The present disclosure relates to an electric vehicle charging station or system.

Electric vehicles derive locomotion power from electricity often received from an energy storage device within the electric vehicle. Electric vehicles are often proposed to have an energy storage/containment device, such as a battery, that is charged through some type of wired or wireless connection at one or more stationary locations, for example household or commercial supply sources. The wired charging connections require cables or other similar connectors to physically and electrically connect the energy storage device of the vehicle to a stationary power supply. The wireless charging connections require antenna(s) or other similar structures to wirelessly connect to the energy storage device of the vehicle a power supply that generates a wireless field via its own antenna(s). However, such wired and wireless stationary charging systems may be inconvenient, cumbersome, may pose safety risks and may have other drawbacks, such as degradation during energy transference, inefficiencies or losses, and so forth.

Various embodiments of systems, methods and devices within the scope of the appended claims each have several aspects, no single one of which is solely responsible for the desirable attributes described herein. Without limiting the scope of the appended claims, the description below describes some prominent features.

Details of one or more embodiments of the subject matter described in this specification are set forth in the accompanying drawings and the description below. Other features, aspects, and advantages will become apparent from the description, the drawings, and the claims. Note that relative dimensions of the following figures may not be drawn to scale.

The present disclosure provides a system for charging a stationary electric vehicle using power generation or regeneration devices of the vehicle. The system may comprise: one or more drive rollers rotatably coupled to one or more wheels of the vehicle and configured to rotate and thereby cause the wheels of the vehicle to rotate; one or more motors rotatably coupled to the drive rollers and configured to cause the drive rollers to rotate; a plurality of spindle rollers rotatably coupled to the wheels of the vehicle; a controller, comprising a processor. The controller may be configured to: communicate with the motors to transmit data to the motors and receive data from the motors; generate instructions for a charging sequence of the charging system. The instructions may comprise a determined angular velocity at which to rotate the drive rollers; and transmit the instructions to the motors of the charging system to cause the motors to rotate the drive rollers at the determined angular velocity; and a power source electrically coupled to the motors and controller and configured to provide power to the motors and controller.

* [Supplied data]
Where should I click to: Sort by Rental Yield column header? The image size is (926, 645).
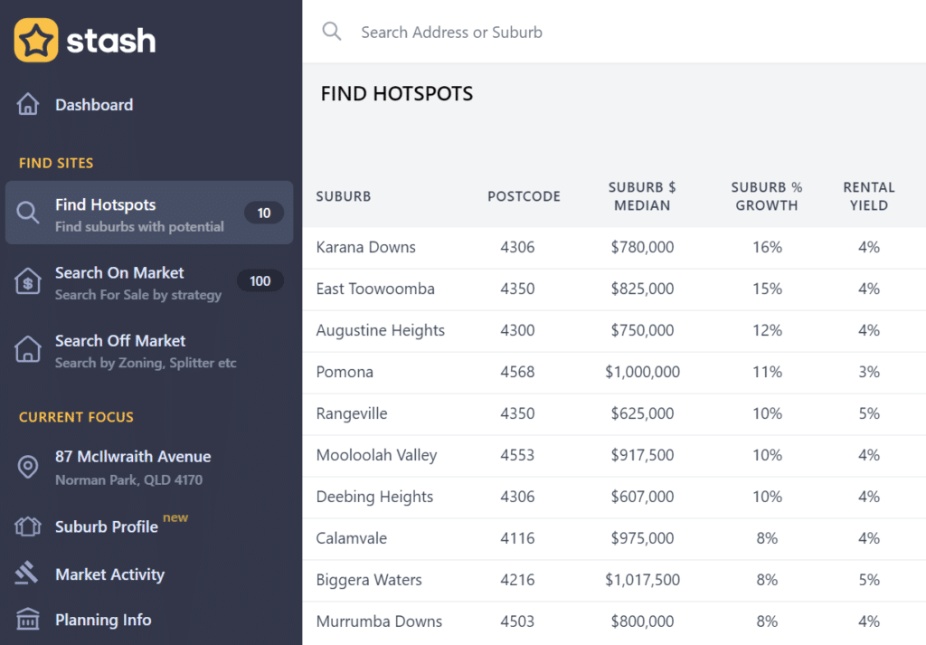tap(868, 196)
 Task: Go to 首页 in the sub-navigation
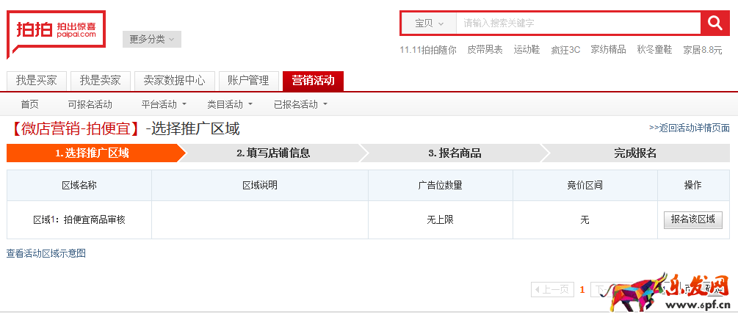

* [Work instructions]
Extract from the electric vehicle charging text the passage that opens with the words "Details of one" and runs through "drawn to scale.", copying it word for word.

* [Answer to the task]
Details of one or more embodiments of the subject matter described in this specification are set forth in the accompanying drawings and the description below. Other features, aspects, and advantages will become apparent from the description, the drawings, and the claims. Note that relative dimensions of the following figures may not be drawn to scale.